Why Values ($V$) are Position-Encoded:
Since positional embeddings are fused into the input before $Q$, $K$, and $V$ are computed, all three vectors inherently carry positional information. This ensures the value vectors ($V$) are “position-aware” during the attention-weighted aggregation.
- Intuition: The value vector represents the token’s content in its positional context. Positional info in $V$ helps preserve location-specific nuances when aggregating values.
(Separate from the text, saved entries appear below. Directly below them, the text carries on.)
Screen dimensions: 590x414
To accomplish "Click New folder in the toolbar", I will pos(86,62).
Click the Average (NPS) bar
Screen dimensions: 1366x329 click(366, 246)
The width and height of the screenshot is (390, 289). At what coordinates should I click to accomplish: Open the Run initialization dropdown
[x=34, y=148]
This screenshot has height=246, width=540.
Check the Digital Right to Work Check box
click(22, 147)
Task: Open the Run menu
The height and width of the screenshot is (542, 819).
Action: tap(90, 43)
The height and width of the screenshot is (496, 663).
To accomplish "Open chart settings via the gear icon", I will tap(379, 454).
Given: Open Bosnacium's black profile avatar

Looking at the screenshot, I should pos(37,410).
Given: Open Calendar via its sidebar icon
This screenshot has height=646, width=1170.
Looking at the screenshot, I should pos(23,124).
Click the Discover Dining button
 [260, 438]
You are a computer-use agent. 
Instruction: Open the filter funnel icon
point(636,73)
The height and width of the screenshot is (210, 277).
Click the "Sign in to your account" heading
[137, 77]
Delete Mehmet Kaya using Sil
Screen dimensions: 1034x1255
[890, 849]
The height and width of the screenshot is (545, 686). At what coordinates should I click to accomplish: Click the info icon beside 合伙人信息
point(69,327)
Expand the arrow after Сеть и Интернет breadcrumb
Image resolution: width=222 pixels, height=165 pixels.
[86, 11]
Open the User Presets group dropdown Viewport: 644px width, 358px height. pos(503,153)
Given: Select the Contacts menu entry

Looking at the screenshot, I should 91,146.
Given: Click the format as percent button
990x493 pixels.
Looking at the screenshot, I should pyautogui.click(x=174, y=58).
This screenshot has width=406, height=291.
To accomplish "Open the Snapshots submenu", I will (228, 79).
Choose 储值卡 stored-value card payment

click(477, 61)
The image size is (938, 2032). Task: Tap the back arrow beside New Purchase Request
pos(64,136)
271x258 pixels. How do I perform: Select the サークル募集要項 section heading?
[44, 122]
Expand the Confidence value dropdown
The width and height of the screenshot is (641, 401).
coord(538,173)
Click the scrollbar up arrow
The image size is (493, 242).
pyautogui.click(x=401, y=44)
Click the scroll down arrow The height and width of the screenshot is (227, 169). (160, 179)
2. Rotary Position Embedding (RoPE)

Mechanism:
RoPE applies a rotation transformation directly to $Q$ and $K$ vectors after they are projected from token embeddings. This rotation encodes relative positional information into $Q$ and $K$ via rotation matrices.
- Input: Raw token embeddings (no positional addition).
- Transform:
  - $Q$ and $K$ are rotated based on their positions: $Q_{\text{rot}} = f(Q, m)$, $K_{\text{rot}} = f(K, n)$ (for positions $m$, $n$).
  - $V$ remains unchanged.
Why Values ($V$) are NOT Position-Encoded:
1. Role in Attention:
  - The attention score $A_{mn} = Q_m^\top K_n$ depends only on $Q$ and $K$. RoPE encodes relative positions $(m-n)$ into $Q_m^\top K_n$ via rotational invariance.
  - $V$ vectors are merely weighted by the attention scores $\text{softmax}(A)$. They do not participate in position-dependent interactions.
  - Key Insight: Once attention weights are computed (using position-aware $Q/K$), they already capture how much each value should contribute based on position. Adding positional info to $V$ is redundant.
2. Preserving Information Integrity:
  - $V$ represents the token’s semantic content. Rotating $V$ could distort this information, as rotations are optimized for preserving relative positions in dot products ($Q^\top K$), not for representing content.
3. Efficiency and Simplicity:
  - Omitting $V$ rotation reduces computation and aligns with RoPE’s goal: inject positional info only where necessary (i.e., the $Q^\top K$ interaction).

Why the Difference? Core Philosophy

Absolute Embeddings:
Positional info is treated as part of the input’s identity. Thus, it propagates to $Q$, $K$, and $V$ to ensure all components are location-sensitive.
RoPE:
Positional info is a relational bias for attention scores. It only modifies $Q$ and $K$ to make $Q_m^\top K_n$ position-dependent. $V$ remains a pure content vector, as the position-aware attention weights suffice for context aggregation.

Supporting Evidence from RoPE Paper

The original RoPE paper (Su et al., 2021) explicitly states:

“We only apply the rotary embedding to the query and key vectors. […] Since the attention score is computed by the query and key, the rotary embedding is only applied to them.”

This design choice is validated empirically—RoPE achieves superior performance without rotating $V$.

Key Takeaway

RoPE avoids rotating $V$ because:

Positional dependencies are fully handled in $Q^\top K$.
$V$’s role is content representation, not position interaction.
Efficiency: Fewer operations without sacrificing expressiveness.

In contrast, absolute embeddings modify $V$ because positional info is baked into the input before $Q/K/V$ projection.